■ **Selected extract**
......
Perform demodulation of a narrow band signal using complex demodulation

Calling Sequence

[IFreq,IAmp,Iphase,delay,f0] = ComplexDemodulation(signal,sigref [,LP])

Parameters

signal

a real vector of length N: the narrow band signal to be analysed.

sigref

a real scalar: frequency reference (in normalized frequency) or a real vector of length N: signal whose slowly varying frequency give the frequency reference.

LP

a real vector with odd length: the lowpass wfir filter coefficients Add here the parameter description. The default value is computed by LP=wfir("lp",195,[0.01 0],"hm",[0 0]).

IFreq

a real row vector of length N+delay: the instaneous frequency of the given signal (in normalized frequency unit)

IAmp

a real row vector of length N+delay: the instaneous amplitude of the given signal

Iphase

a real row vector of length N+delay: the instaneous phase of the given signal

delay

a positive integer, the time shift between the given signal and the instaneous frequency, amplitude and phase due to the low pass filtering.

f0

The instantaneous frequency of the reference signal (in normalized frequency unit)

Description

[IFreq,IAmp,Iphase,delay,f0] = ComplexDemodulation(signal,sigref [,LP]) computes the demodulation of a narrow band signal using complex demodulation.

The output signals are delayed by delay points so that IFreq(k) corresponds to signal(k+delay).

Examples

// Create a frequency modulated signal
f0=11;Tmax=10;
freq_sampling=f0*55;
fw=0.3;

// time instants
t=0:1/freq_sampling:Tmax;N=size(t,'*');

// Frequency modulation (linear)
......
■ **What you are asked to do**
In the complex demodulation reference, what does the delay output stand for?

■ **Stored rows**
......
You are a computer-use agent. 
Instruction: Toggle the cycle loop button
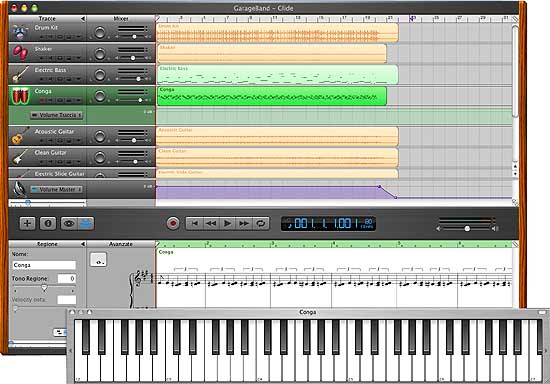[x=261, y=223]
......
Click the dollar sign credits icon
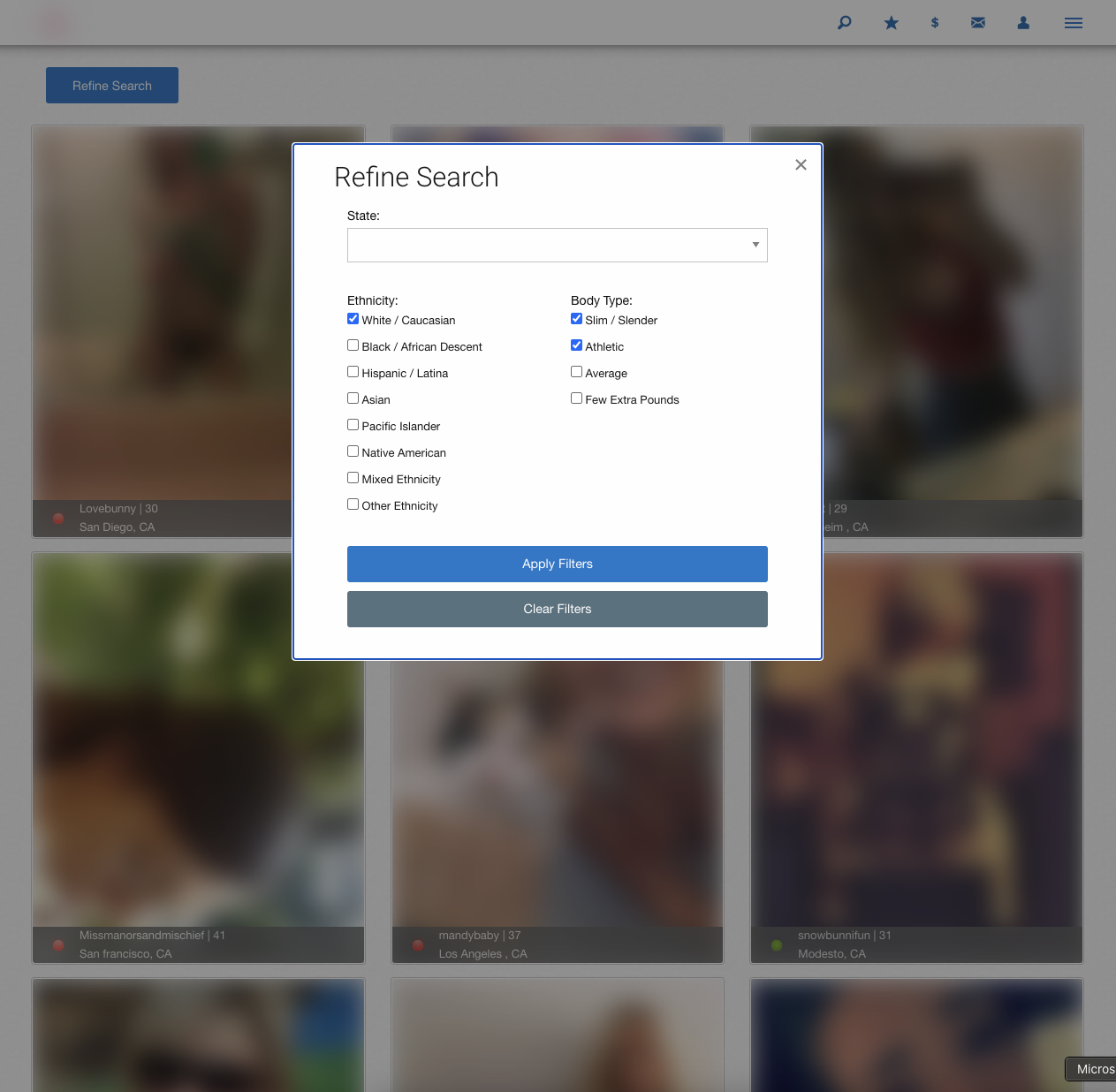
......
■ **The response**
It is the time shift between the given signal and its instantaneous frequency, amplitude and phase, caused by the low pass filtering.